>> Start Provided data

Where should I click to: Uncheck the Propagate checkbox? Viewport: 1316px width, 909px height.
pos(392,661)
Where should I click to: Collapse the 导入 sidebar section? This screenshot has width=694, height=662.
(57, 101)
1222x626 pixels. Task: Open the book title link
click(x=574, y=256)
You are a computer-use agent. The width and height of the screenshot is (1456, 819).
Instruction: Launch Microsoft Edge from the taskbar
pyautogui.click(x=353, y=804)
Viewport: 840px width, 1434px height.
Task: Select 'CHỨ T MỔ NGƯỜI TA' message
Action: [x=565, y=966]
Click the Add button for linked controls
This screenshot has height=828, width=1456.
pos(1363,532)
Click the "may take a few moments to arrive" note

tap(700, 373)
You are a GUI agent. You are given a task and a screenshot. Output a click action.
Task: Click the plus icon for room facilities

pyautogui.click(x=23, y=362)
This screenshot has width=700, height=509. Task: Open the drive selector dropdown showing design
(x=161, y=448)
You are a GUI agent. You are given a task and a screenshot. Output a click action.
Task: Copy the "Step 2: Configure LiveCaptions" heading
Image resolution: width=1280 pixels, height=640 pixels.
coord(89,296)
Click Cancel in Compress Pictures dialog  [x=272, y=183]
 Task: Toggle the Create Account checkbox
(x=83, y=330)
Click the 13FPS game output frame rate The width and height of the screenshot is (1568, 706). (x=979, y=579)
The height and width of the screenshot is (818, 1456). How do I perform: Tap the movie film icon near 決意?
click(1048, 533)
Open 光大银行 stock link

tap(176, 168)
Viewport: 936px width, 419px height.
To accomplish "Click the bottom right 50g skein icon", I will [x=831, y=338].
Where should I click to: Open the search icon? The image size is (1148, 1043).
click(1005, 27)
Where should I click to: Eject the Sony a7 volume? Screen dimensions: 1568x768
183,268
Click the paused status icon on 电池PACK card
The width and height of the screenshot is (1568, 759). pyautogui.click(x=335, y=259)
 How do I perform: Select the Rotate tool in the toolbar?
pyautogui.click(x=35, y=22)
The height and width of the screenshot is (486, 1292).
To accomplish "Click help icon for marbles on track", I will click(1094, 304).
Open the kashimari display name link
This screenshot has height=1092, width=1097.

>> End Provided data

Return all of the lines above, character for character, with nothing changed.

Output below –
Where should I click to: Uncheck the Propagate checkbox? Viewport: 1316px width, 909px height.
pos(392,661)
Where should I click to: Collapse the 导入 sidebar section? This screenshot has width=694, height=662.
(57, 101)
1222x626 pixels. Task: Open the book title link
click(x=574, y=256)
You are a computer-use agent. The width and height of the screenshot is (1456, 819).
Instruction: Launch Microsoft Edge from the taskbar
pyautogui.click(x=353, y=804)
Viewport: 840px width, 1434px height.
Task: Select 'CHỨ T MỔ NGƯỜI TA' message
Action: [x=565, y=966]
Click the Add button for linked controls
This screenshot has height=828, width=1456.
pos(1363,532)
Click the "may take a few moments to arrive" note

tap(700, 373)
You are a GUI agent. You are given a task and a screenshot. Output a click action.
Task: Click the plus icon for room facilities

pyautogui.click(x=23, y=362)
This screenshot has width=700, height=509. Task: Open the drive selector dropdown showing design
(x=161, y=448)
You are a GUI agent. You are given a task and a screenshot. Output a click action.
Task: Copy the "Step 2: Configure LiveCaptions" heading
Image resolution: width=1280 pixels, height=640 pixels.
coord(89,296)
Click Cancel in Compress Pictures dialog  [x=272, y=183]
 Task: Toggle the Create Account checkbox
(x=83, y=330)
Click the 13FPS game output frame rate The width and height of the screenshot is (1568, 706). (x=979, y=579)
The height and width of the screenshot is (818, 1456). How do I perform: Tap the movie film icon near 決意?
click(1048, 533)
Open 光大银行 stock link

tap(176, 168)
Viewport: 936px width, 419px height.
To accomplish "Click the bottom right 50g skein icon", I will [x=831, y=338].
Where should I click to: Open the search icon? The image size is (1148, 1043).
click(1005, 27)
Where should I click to: Eject the Sony a7 volume? Screen dimensions: 1568x768
183,268
Click the paused status icon on 电池PACK card
The width and height of the screenshot is (1568, 759). pyautogui.click(x=335, y=259)
 How do I perform: Select the Rotate tool in the toolbar?
pyautogui.click(x=35, y=22)
The height and width of the screenshot is (486, 1292).
To accomplish "Click help icon for marbles on track", I will click(1094, 304).
Open the kashimari display name link
This screenshot has height=1092, width=1097.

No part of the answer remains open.